Headshot of Daniel Khashabi.
Daniel Khashabi

Khashabi obtained a PhD from the University of Pennsylvania and a BSc from Amirkabir University of Technology (Tehran Polytechnic). Before joining Johns Hopkins, he was a postdoctoral fellow at the Allen Institute for AI in Seattle.

Tell us a little bit about your research.

The goal of my research is “intelligence amplification” or building computer models that could augment human experience in various tasks in life. This contrasts with the dominant view of “artificial intelligence” that aims to replicate humans’ cognitive abilities. Ultimately, I want to see AI systems work complementary to humans – we aim to empower humans to achieve more, not replace them.

Licklider’s pioneering piece from 1960 on “Man-Computer Symbiosis,” is an excellent illustration of this. It draws a picture of a future in which intelligent machines work in a mutually interdependent fashion with humans and complement each other’s strengths.

A recent example is GitHub’s CoPilot, a tool to help programmers write code faster. It reads the context of the existing code and uses comments to generate recommendations for effective completions. Studies on human users have found that such tools increase programmer productivity on daily programming tasks. I personally use this tool whenever I get a chance to code, and I find it extremely helpful.

So, how do we accelerate the vision for turning models into effective “amplifiers” of human experience?
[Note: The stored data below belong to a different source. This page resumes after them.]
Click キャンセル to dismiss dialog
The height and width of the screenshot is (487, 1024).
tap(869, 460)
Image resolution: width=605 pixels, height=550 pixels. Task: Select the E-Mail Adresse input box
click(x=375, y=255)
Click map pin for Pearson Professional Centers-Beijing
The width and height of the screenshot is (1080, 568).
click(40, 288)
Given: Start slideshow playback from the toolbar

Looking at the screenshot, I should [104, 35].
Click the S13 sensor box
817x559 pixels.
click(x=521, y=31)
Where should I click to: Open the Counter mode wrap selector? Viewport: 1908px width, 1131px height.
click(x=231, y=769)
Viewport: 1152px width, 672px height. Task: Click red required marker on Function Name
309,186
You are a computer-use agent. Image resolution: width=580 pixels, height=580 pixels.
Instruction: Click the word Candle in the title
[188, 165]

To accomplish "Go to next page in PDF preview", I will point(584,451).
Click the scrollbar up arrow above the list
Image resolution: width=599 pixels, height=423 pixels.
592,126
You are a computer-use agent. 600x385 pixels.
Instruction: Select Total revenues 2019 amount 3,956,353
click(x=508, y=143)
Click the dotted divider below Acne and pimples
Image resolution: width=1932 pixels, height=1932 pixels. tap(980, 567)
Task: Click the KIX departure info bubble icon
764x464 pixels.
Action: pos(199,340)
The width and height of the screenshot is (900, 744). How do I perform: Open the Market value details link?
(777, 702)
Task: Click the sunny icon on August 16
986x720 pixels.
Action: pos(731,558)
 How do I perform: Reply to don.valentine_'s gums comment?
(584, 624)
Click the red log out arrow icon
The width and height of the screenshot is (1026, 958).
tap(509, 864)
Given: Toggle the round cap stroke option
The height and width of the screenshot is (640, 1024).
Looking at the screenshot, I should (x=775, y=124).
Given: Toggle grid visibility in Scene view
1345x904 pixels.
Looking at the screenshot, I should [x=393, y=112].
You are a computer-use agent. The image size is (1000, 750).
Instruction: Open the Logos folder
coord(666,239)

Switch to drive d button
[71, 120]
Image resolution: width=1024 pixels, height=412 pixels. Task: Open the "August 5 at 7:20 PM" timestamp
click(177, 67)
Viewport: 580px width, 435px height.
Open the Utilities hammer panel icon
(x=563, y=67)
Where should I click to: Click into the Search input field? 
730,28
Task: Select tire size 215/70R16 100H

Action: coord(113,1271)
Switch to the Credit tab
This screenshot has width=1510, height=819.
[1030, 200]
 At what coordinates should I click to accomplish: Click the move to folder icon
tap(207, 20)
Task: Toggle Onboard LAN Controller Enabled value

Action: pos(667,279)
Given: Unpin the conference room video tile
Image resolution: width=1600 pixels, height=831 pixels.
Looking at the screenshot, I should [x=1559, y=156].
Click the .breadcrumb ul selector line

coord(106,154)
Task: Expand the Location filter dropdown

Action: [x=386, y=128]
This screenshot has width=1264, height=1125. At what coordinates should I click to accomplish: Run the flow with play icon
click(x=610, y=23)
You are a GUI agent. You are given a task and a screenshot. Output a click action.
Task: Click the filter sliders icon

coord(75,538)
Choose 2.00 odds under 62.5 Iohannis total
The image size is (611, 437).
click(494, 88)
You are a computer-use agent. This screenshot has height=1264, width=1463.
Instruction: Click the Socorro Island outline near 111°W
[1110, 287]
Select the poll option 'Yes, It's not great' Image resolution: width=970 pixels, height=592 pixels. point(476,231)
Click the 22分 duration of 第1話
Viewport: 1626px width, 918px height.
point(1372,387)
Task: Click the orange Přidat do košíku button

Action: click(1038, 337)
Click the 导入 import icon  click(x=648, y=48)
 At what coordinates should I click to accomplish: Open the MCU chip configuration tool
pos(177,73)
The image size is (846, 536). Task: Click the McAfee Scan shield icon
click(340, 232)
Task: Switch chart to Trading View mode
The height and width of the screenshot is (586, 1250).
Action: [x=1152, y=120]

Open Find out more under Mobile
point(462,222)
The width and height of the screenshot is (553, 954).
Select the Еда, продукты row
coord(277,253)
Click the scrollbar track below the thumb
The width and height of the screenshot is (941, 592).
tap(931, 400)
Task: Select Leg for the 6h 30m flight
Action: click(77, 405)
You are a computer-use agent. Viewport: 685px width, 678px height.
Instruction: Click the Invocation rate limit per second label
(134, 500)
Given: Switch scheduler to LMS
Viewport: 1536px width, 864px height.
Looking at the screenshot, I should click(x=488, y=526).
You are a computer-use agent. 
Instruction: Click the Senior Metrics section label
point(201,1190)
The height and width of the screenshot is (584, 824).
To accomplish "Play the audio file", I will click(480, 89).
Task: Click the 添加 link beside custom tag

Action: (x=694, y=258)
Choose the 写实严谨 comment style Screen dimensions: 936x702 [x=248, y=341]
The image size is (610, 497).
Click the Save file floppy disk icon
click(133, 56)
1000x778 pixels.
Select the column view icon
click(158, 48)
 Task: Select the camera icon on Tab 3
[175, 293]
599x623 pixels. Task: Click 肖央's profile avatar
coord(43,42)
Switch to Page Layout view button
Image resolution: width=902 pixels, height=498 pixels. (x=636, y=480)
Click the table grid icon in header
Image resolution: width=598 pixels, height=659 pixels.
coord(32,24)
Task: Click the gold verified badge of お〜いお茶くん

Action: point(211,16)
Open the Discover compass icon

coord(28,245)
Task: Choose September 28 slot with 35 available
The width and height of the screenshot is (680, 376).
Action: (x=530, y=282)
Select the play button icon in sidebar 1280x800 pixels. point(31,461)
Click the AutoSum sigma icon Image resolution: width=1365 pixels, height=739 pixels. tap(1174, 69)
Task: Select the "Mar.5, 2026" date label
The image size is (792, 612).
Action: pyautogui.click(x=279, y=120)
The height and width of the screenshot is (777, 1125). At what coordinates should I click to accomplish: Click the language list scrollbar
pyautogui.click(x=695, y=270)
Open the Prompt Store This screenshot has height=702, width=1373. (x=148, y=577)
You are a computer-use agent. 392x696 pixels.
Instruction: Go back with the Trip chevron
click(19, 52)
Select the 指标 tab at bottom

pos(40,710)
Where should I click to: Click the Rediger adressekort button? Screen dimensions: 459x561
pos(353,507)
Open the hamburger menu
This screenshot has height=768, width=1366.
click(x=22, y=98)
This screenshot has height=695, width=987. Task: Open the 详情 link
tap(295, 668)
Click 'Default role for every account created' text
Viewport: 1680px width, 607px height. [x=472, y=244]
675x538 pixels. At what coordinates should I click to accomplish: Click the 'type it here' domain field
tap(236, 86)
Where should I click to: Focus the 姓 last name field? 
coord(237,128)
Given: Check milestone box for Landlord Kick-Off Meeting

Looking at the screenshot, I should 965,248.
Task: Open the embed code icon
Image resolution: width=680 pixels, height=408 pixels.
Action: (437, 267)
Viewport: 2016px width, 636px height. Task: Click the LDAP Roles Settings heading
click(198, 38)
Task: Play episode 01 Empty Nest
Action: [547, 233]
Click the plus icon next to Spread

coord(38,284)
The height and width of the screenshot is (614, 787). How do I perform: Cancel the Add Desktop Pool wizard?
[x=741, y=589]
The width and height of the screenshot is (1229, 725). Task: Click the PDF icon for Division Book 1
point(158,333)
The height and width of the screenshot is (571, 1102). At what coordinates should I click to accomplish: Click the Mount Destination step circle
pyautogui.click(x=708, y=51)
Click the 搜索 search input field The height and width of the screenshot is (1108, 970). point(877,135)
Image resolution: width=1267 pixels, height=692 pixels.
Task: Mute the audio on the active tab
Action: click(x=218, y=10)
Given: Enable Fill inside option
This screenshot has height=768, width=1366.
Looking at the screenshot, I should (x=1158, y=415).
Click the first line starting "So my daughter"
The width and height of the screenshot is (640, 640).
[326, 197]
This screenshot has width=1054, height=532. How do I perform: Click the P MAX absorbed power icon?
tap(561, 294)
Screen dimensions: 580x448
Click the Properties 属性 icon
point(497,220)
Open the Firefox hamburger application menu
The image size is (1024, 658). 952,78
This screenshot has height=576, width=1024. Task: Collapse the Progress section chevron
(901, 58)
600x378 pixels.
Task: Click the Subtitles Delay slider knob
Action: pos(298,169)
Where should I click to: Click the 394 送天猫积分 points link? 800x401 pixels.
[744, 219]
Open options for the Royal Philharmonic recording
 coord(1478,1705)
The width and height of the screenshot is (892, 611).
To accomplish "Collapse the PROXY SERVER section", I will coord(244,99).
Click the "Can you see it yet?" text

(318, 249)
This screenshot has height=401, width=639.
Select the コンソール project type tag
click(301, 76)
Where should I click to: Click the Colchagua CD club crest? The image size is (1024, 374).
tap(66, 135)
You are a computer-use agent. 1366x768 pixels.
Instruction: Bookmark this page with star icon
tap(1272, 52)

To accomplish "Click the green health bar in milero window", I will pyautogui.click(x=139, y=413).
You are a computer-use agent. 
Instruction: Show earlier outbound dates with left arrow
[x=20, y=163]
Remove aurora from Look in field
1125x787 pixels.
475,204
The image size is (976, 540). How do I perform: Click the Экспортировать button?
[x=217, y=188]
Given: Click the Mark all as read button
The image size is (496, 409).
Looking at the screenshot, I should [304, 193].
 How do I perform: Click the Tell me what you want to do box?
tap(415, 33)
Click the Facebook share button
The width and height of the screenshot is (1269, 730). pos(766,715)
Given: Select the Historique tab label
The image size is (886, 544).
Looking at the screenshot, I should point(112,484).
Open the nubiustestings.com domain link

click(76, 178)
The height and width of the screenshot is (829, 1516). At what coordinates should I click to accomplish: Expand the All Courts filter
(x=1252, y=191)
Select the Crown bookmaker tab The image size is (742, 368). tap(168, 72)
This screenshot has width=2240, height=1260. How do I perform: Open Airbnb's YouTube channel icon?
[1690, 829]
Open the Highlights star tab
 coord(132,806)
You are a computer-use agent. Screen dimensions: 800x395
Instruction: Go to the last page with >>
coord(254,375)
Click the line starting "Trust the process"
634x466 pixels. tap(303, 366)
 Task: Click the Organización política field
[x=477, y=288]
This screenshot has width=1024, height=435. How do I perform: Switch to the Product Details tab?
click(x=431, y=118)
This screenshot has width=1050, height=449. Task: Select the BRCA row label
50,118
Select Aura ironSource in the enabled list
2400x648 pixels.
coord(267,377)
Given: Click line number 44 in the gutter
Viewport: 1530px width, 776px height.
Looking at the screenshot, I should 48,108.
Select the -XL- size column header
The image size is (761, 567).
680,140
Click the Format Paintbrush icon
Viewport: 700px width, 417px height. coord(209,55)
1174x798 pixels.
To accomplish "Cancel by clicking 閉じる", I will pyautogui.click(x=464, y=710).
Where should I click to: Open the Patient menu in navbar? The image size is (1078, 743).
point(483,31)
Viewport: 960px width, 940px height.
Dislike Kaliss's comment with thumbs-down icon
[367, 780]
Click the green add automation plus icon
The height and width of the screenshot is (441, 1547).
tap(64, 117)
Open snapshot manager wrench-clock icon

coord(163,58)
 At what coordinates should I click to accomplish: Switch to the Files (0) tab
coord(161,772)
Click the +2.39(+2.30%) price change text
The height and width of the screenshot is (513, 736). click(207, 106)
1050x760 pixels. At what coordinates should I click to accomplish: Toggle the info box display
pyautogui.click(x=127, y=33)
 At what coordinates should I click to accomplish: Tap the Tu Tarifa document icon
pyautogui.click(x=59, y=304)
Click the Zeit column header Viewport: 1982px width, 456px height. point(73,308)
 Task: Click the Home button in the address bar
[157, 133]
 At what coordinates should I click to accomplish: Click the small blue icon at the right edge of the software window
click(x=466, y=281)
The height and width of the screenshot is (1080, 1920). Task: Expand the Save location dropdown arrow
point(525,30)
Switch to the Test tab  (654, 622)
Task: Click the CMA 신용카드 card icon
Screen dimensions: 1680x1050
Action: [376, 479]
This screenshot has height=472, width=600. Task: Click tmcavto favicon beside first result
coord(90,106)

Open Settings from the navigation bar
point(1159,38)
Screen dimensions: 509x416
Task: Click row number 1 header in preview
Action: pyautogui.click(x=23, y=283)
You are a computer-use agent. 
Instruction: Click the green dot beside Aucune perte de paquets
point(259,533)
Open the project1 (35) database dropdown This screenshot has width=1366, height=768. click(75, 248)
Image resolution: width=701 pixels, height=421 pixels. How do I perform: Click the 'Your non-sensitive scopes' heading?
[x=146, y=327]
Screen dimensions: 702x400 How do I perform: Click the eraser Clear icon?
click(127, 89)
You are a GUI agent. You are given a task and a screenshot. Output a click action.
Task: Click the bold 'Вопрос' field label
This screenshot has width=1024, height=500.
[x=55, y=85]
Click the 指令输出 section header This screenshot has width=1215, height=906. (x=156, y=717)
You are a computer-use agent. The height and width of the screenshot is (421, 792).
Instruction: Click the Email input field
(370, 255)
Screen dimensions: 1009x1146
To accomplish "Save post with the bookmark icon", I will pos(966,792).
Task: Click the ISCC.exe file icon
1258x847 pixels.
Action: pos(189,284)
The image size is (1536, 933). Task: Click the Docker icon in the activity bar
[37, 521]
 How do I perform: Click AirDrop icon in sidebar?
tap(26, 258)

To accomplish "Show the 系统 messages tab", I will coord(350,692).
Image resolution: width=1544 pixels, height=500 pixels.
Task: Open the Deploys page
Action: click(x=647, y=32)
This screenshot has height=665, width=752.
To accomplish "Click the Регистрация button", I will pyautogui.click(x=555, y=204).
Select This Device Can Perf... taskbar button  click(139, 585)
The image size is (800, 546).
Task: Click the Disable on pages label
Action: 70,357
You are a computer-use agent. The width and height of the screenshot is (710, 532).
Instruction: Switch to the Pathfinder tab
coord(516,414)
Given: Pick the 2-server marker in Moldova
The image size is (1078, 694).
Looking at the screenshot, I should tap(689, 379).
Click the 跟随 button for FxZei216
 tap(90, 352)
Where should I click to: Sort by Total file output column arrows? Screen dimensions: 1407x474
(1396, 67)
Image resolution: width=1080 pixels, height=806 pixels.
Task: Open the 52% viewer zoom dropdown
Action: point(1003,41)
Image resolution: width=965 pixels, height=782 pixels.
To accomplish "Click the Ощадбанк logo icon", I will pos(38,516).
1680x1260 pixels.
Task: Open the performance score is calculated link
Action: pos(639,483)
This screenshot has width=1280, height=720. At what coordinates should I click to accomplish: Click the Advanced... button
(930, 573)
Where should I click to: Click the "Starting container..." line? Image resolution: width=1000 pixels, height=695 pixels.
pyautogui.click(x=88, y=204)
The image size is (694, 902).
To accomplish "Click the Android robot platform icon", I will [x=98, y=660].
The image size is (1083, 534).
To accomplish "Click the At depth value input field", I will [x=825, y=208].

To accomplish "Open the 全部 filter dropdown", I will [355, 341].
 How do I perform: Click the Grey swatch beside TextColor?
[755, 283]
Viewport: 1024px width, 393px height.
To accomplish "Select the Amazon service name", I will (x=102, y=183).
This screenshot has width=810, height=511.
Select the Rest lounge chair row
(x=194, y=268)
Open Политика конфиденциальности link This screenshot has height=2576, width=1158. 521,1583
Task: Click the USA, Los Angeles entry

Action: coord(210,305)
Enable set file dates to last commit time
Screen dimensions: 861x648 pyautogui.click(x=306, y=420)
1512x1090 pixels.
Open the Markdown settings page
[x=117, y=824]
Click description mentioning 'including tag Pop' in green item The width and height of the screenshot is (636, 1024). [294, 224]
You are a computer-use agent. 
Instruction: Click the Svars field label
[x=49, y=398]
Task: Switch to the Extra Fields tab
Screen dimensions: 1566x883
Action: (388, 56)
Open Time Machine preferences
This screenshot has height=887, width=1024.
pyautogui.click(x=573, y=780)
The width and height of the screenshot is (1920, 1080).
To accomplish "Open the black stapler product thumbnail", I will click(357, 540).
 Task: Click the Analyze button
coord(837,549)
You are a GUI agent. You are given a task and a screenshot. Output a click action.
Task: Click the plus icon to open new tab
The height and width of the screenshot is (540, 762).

Here are three broad and inter-related problems that we can investigate: (a) learning rich and generalizable representations of language and physical environments, (b) developing models to rationalize or explain decisions to human users, and (c) enabling models for continually improve via their interactions with users and the world.

Tell us about a project you are excited about.

Broadly, I am excited about developing computational models that can empower humans by translating language commands into appropriate actions in their environment. Several of my recent works seek to enable models to align with human language commands.

One important future application of this could be helping users with mobility impairments, or those who have difficulty operating computers with a keyboard or mouse. According to Pew research, there are over 24M people in the USA with such difficulties and they are unlikely to own a digital device, effectively isolating them from many technological ecosystems. However, this can be changed if we have models that can help people seamlessly browse the web only through voice commands. The idea that our research could make technology accessible to millions of people who wouldn’t have access otherwise, is an exciting future avenue for our research.

Why this? What drives your passion for your field?

Random coincidence! I’ve always been an avid soccer fan. Immediately after I started learning C++ programming in high school, I joined a few friends to build computer simulations of soccer playing robots. It took us several months of spaghetti coding to realize that building “intelligent” agents that can coordinate to accomplish a given goal is a non-trivial problem. That led me to study the scientific research behind this problem, a subsection of AI that focuses on multi-agent systems. Over time, that grew to be the broader field of AI and machine learning we know today.

In graduate school, I became really interested in studying AI in conjunction with human language, our primary means of communication and coordination.  In my mind, this is very similar to a soccer game; but instead of passing balls, we are passing language messages back and forth.

There is something truly magical about human communication. Think about the last time you tried bouncing  ideas off a friend or colleague. Those ideas got better by building on the feedback you received, right? The coming decade of natural language processing research will be about enabling this kind of communication.

On a personal level, I wish to build an assistant for myself that could help me use my time more efficiently. A big chunk of my time is spent replying to emails, coordinating meetings, managing deadlines – many repetitive tasks that can be automated. The day that I build this assistant … I will go back to my office to work more efficiently!

What classes are you teaching?

This semester I’m teaching a graduate course on self-supervised algorithms, which explores all the cutting-edge developments in the field and their applications. Many of these algorithmic developments haven’t even been translated to products yet, so in the next few years we are going to see them translated into applications that will change our lives.

Next semester I’m teaching an undergraduate version of this course where the students will gain a thorough hands-on introduction to self-supervised learning techniques for NLP applications through a variety of assignments and projects. My hope is that students in this course will learn the necessary skills to design, implement, and understand their own self-supervised neural network models.

How excited are you to join the Johns Hopkins Department of Computer Science?

Johns Hopkins has one of the greatest set of people working on language technologies. In many ways, the diversity of problems and ideas here is what attracted me to the university.

To me, the best part of academia is that you have the freedom to explore any problem you care about. I’m surrounded by so many talented researchers, so new ideas and problems pop up all the time, even in casual conversations. There’s a great sense of adventure here — no two days are the same.

Besides your work, what are some of your other hobbies and passions?

I enjoy listening to podcasts and audiobooks on my commute. These days I’m listening to “From Bacteria to Bach and Back” by Daniel C. Dennet. One of my favorite hobbies is swing dancing and am hoping to get back into that once I settle into life in Baltimore.